THE MINORITY party in Congress often will try to force consideration of its bills by attaching them to legislation the majority wants to pass. The tactic works best in the Senate, where germaneness is in the eye of the beholder and 41 votes are enough to shut things down. The Democrats in recent years have used the device, or the threat of it, to force votes on a minimum wage increase and regulation of managed care, to name just two examples.
Now the majority Republicans are doing the same thing in reverse. They have been reduced to doing so in part by the narrowness of their majority. This is a Congress in which neither party has the power to impose its will. Both have to hitch their rides.
The Democrats want a minimum wage increase, which the Republican leadership lacks the votes to block outright.

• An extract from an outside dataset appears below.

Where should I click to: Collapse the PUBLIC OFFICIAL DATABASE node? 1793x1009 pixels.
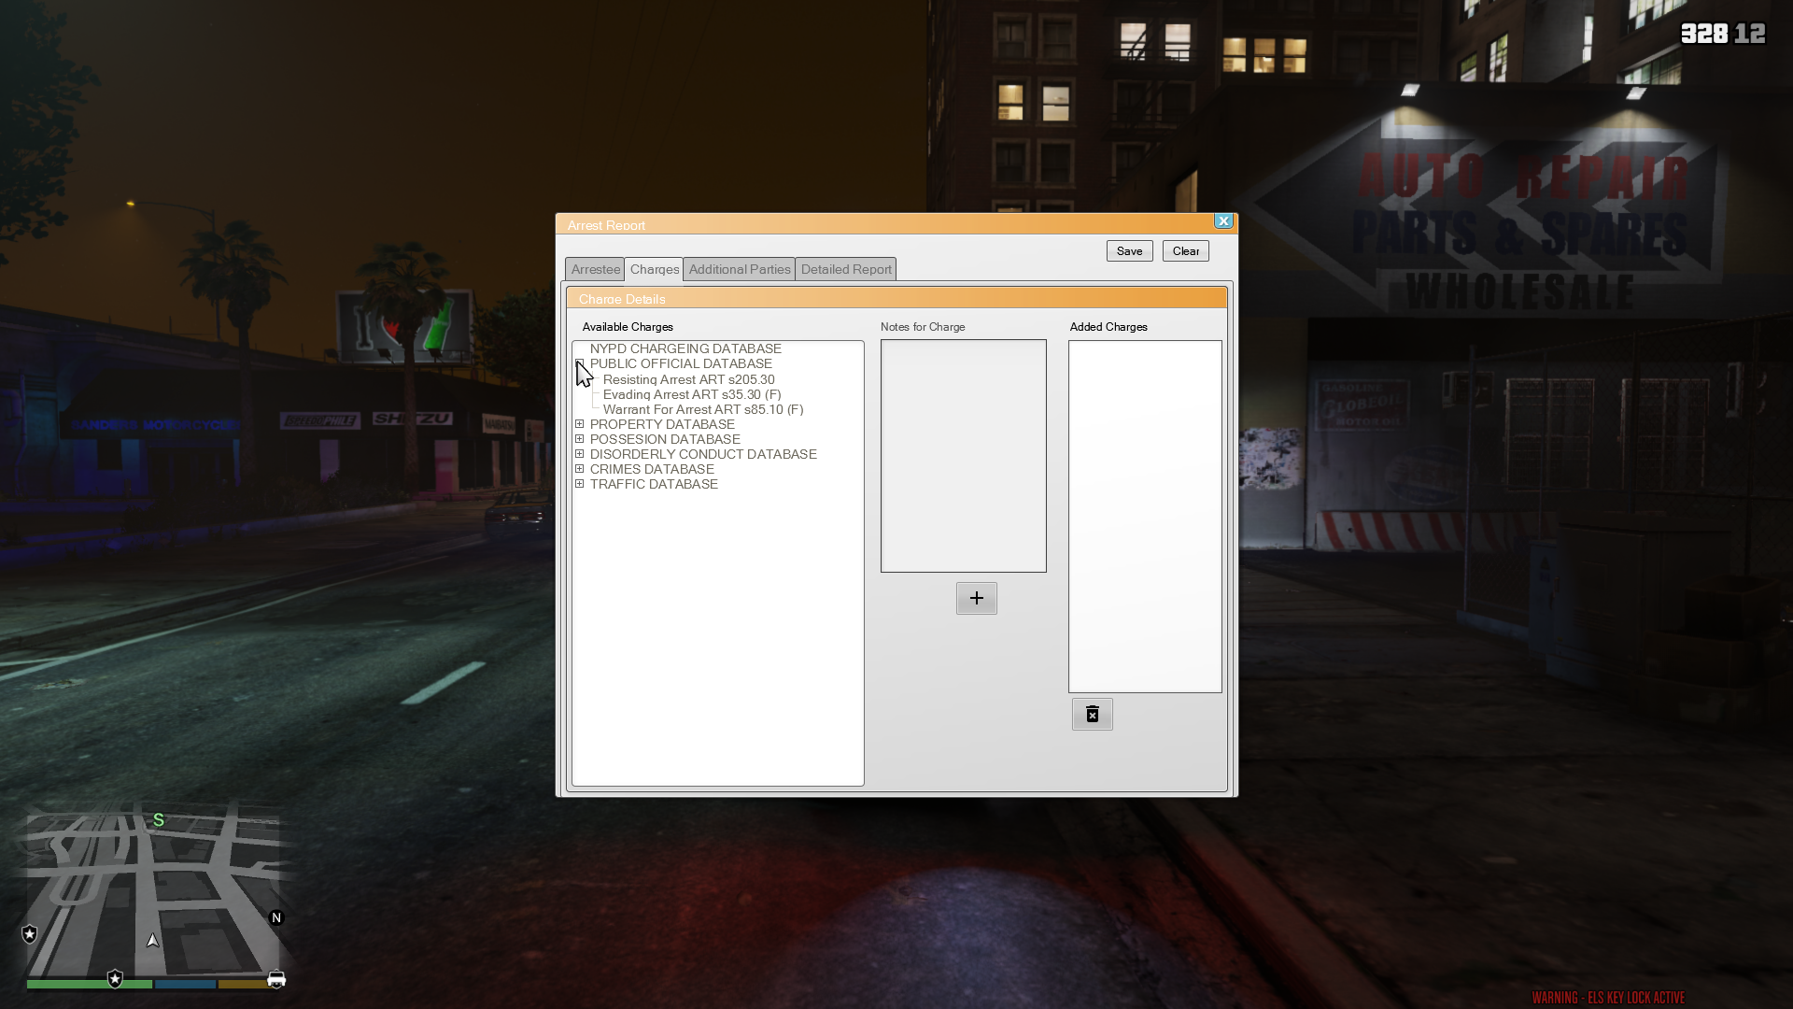580,363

It proposes instead to enlarge the wage bill -- use it as a vehicle for salvaging part of the vetoed Republican tax cut. Workers would get a wage increase, small business owners tax cuts, ostensibly to cover the cost. No matter that, on examination, some of the larger tax cuts being discussed turn out to have scant connection with either small business or the minimum wage. This is a political trade, not a substantive one.
Likewise on managed care legislation, which Republicans also propose to sweeten, from their perspective, with tax cuts. The gloss for these is the need to increase access to health care by making it more affordable in a country in which a sixth of the population is uninsured. But most of these cuts would go to people who are well-off and already insured; most of the uninsured have too little income to owe much tax or be helped by a tax cut.
There are other possible vehicles for a tax cut this year. A number of popular tax credits, for example, including the research and development credit, have been allowed once again to expire. Congress regularly lets that happen, or nearly so, then uses their renewal as the stem or pretext for a broader tax bill.
All these proposals face the same problem. It isn't clear how they'd be paid for -- surely not from the budget surplus, which Congress already has spent, perhaps several times over. But the folks who were prepared to grant a $1 trillion tax cut over the next 10 years ought not be expected to lose a lot of sleep over a much smaller sum. Like everyone else in Congress, the tax cutters are still out there on the highway, thumbs outstretched. Any old bus will do.